Mountain Meditation

Become aware of the present moment by deliberately adopting an erect and dignified posture, whether sitting or standing, as though you are a mountain.

A mountain is completely natural and at ease with itself, however strong the winds that batter it, however thick the dark clouds that swirl around its peak. So like a mountain, let your mind be steady, knowing that all things pass. Allowing your eyes to close if that is possible or appropriate in this moment, otherwise keeping them open and in either case resting in an awareness of our inner experience. Sensing the body: the spine in a natural curve, the head lifted as though suspended by a golden cord, without any tension.

Opening to your experience and asking: "what is my experience just now?" As though before you is a vast ocean, open and limitless.

What thoughts are going through the mind? As best you can, note these thoughts as mental events, perhaps even becoming aware of their content and words. What feelings are here? Turning towards them and opening to any sense of emotional discomfort or unpleasant feelings.

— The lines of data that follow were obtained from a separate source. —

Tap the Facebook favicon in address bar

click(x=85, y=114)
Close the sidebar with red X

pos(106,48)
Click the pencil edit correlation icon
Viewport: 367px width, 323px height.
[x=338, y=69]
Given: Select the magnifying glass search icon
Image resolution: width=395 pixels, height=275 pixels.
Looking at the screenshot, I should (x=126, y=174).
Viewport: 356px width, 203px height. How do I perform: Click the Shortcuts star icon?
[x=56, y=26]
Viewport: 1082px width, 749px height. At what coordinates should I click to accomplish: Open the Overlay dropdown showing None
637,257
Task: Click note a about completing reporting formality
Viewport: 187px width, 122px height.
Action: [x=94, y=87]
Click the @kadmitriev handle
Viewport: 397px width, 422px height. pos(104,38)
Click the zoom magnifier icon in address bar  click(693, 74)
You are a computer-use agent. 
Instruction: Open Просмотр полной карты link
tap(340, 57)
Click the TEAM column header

What body sensations are here right now? Perhaps quickly scanning the body to pick up any signs of tightness or bracing.

And now gathering and redirecting your attention to focus on the physical sensations of the breath just breathing itself. Moving in close to the sense of the breath in the belly. Feeling the sensations of breath in the abdominal space, as it expands with each in breath and falls back with each out-breath. With full awareness following the breath all the way in and all the way out, using the breath itself to anchor you in the present moment.

Practice this for a moment.

And now expanding the field of awareness around your breathing so that in addition to the sensations of the breath, it includes a sense of the body as a whole, your posture, and your facial expression. How do they feel from the inside? If you become aware of any feelings of discomfort, tension, or resistance, experimenting gently with breathing into them on the in-breath and breathing out from them on the out-breath. Perhaps feeling a softening and releasing with each out-breath. If you care to, perhaps saying to yourself with the out- breath: softening, releasing, accepting. “It is as it is. I feel it.”

And now, as best you can, bringing this expanded, more spacious and accepting awareness to the next moments of your day, whatever circumstances you find yourself in, as it continues to unfold.